In concreto, si va dai circa 1.300 euro per i comuni con meno di mille abitanti ai 7 mila circa dei sindaci di capoluoghi di regione con oltre 500 mila abitanti, oppure dei comuni con oltre 250 mila. Questa cifra va considerata soltanto come riferimento, perché ad essa vanno aggiunti rimborsi ed altri emolumenti secondo una normativa molto complessa. Ignazio Marino, durante i suoi ultimi mesi da sindaco, percepiva oltre 9.700 euro al mese. In generale, la frase di Giorgia Meloni è vera, ma nel caso concreto le cifre dei compensi dei sindaci di Roma ci possono andare vicino.

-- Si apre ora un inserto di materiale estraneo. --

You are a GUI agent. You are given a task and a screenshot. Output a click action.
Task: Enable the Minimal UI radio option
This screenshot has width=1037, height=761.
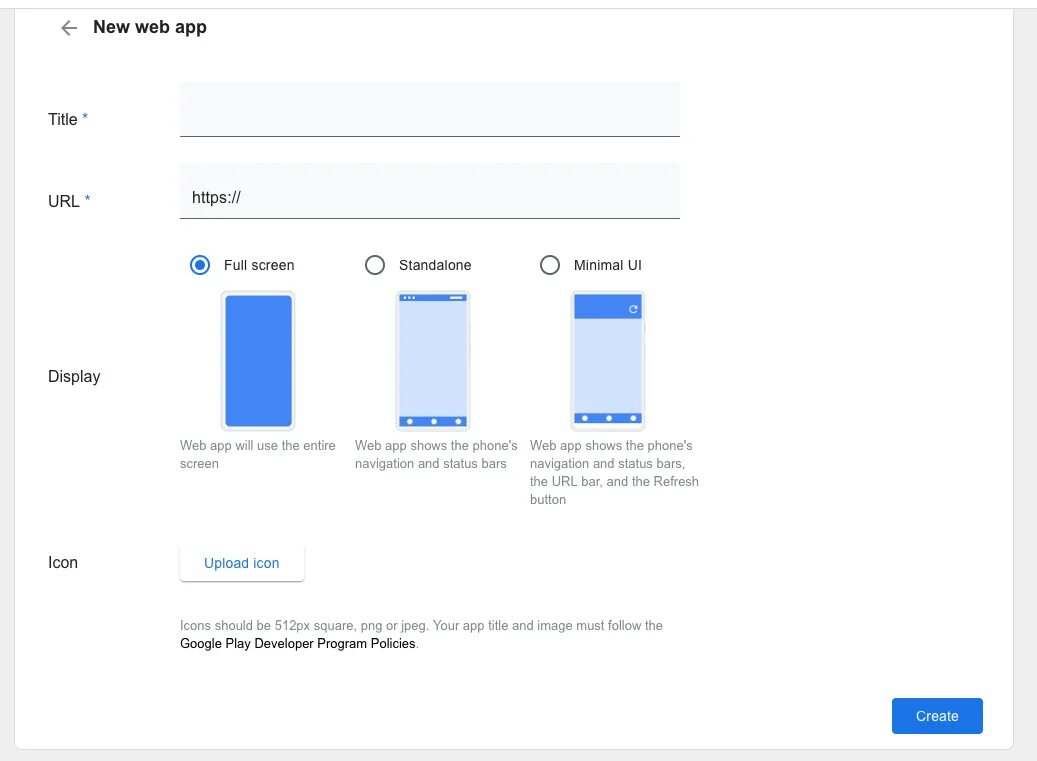coord(550,265)
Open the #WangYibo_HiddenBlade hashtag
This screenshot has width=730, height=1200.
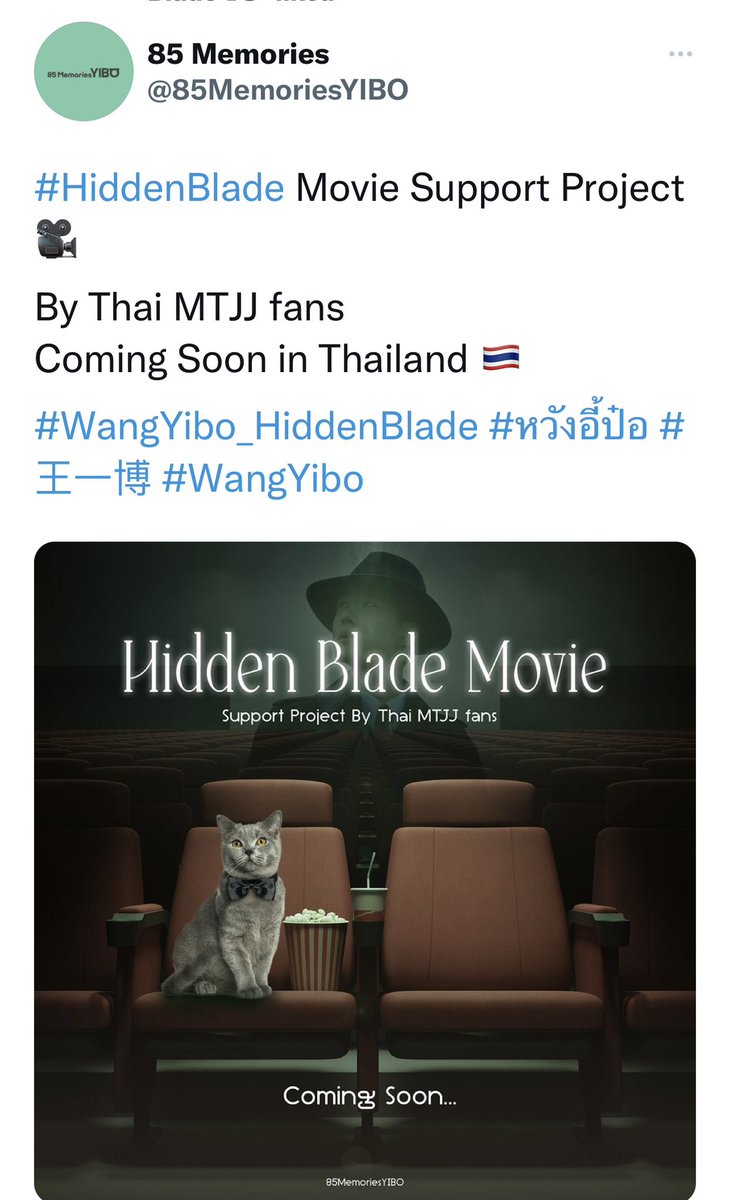pyautogui.click(x=257, y=427)
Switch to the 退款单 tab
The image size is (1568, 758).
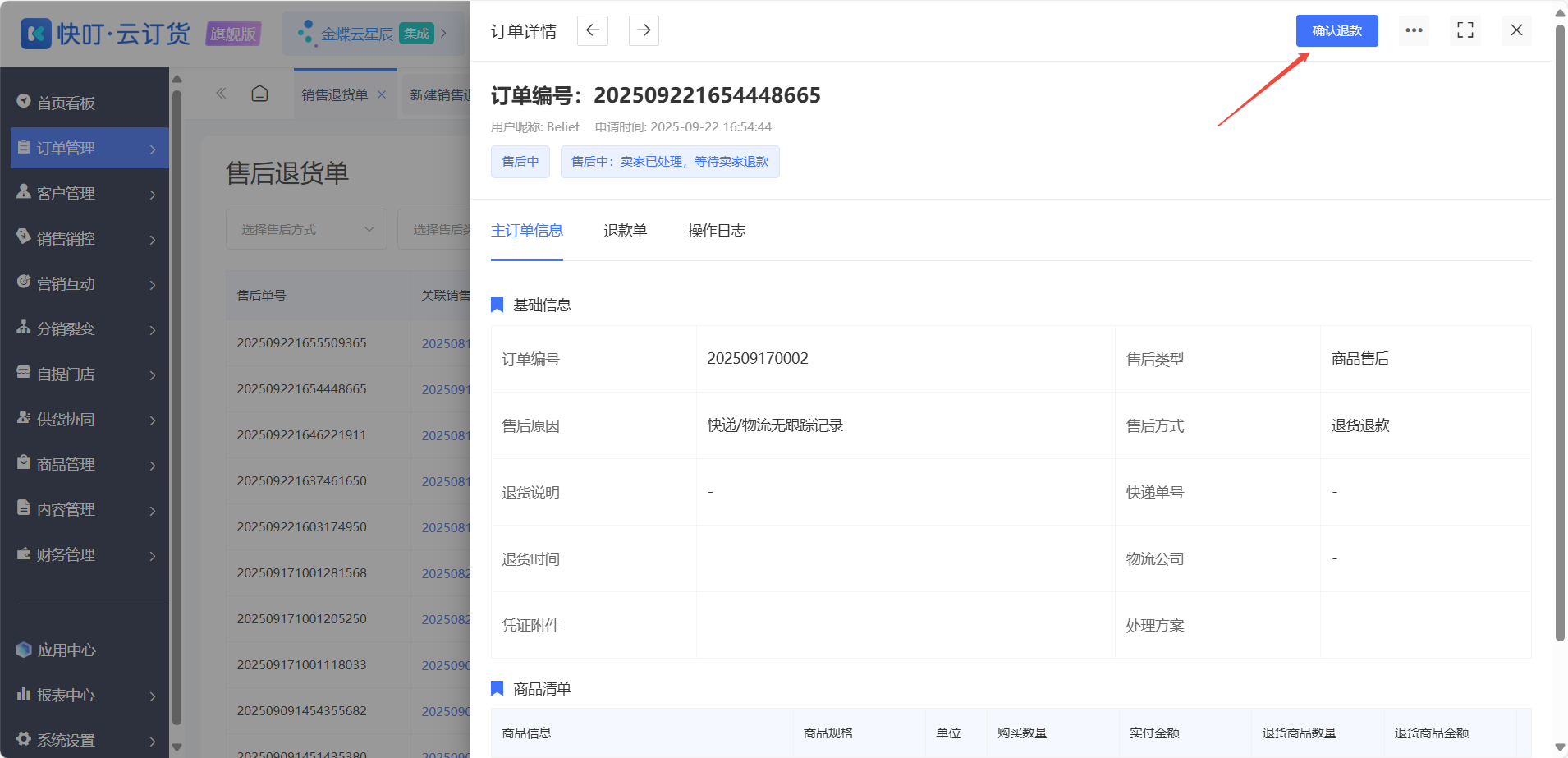[x=625, y=231]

Le biblioteche di Torre Angela



Stefano Fassina ha parlato del diverso accesso alla cultura nelle zone centrali e periferiche, e per farlo ha fatto un esempio riguardo le biblioteche: “A Torre Angela, 88 mila abitanti, c’è una sola biblioteca, in centro storico, 29 mila abitanti, ci sono 46 biblioteche”.



Il fact-checking



Torre Angela è una zona nella periferia orientale della capitale, appena fuori dal Grande Raccordo Anulare. La sua popolazione al 31 dicembre 2015 era di 78.996 abitanti, diecimila in meno di quanti ricordati da Fassina ma comunque nello stesso ordine di grandezza (dati disponibili qui: Tavola 3, cod. 413). La zona fa parte del VI municipio e, secondo il sito del Comune di Roma, in quella parte della città in effetti non ci sono biblioteche. Per quanto riguarda il “centro storico”, Fassina si riferisce probabilmente alla vecchia suddivisione dei municipi di Roma, che è stata modificata a marzo 2013. Prima di allora, la zona urbanistica 1A del primo municipio era effettivamente denominata “Centro storico” e contava, nel 2010, oltre 39 mila abitanti. Difficile verificare che le biblioteche, nella vecchia suddivisione, siano effettivamente 46: in tutto il I municipio attuale – una zona parecchio più ampia, che conta 135 mila abitanti – il sito del Comune elenca 13 biblioteche del sistema comunale, ma ad esse andranno aggiunte moltissime altre non comunali (statali, universitarie, di singoli istituti di ricerca) registrate ad esempio nell’Anagrafe delle Biblioteche Italiane.